**** RECORDED DATA
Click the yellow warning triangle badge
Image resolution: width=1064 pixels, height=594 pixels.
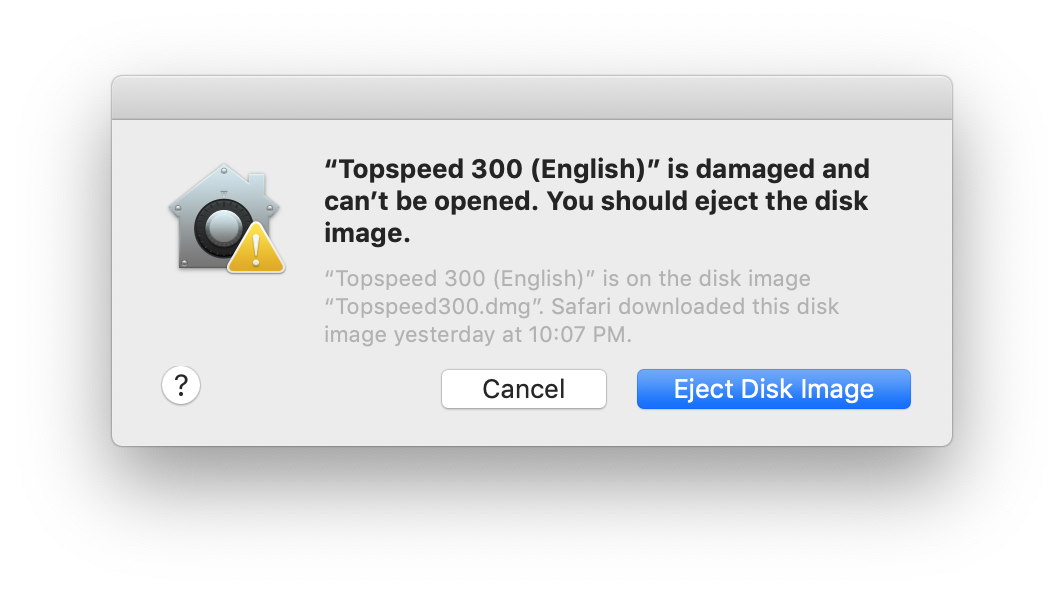(x=256, y=248)
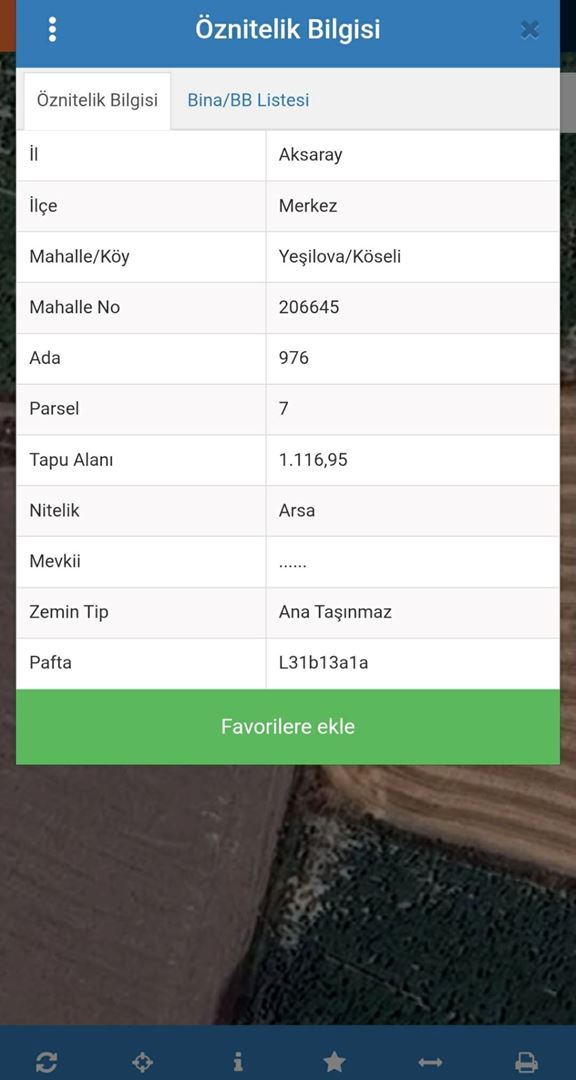
Task: Open favorites with the star icon
Action: (x=334, y=1061)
********
● **WHAT THE TASK REQUIRES**: With the pictures left out, output all the entries exactly.

● **RESULT FOR THIS TASK**:
Click the yellow warning triangle badge
Image resolution: width=1064 pixels, height=594 pixels.
(x=256, y=248)
Task: Open favorites with the star icon
Action: (x=334, y=1061)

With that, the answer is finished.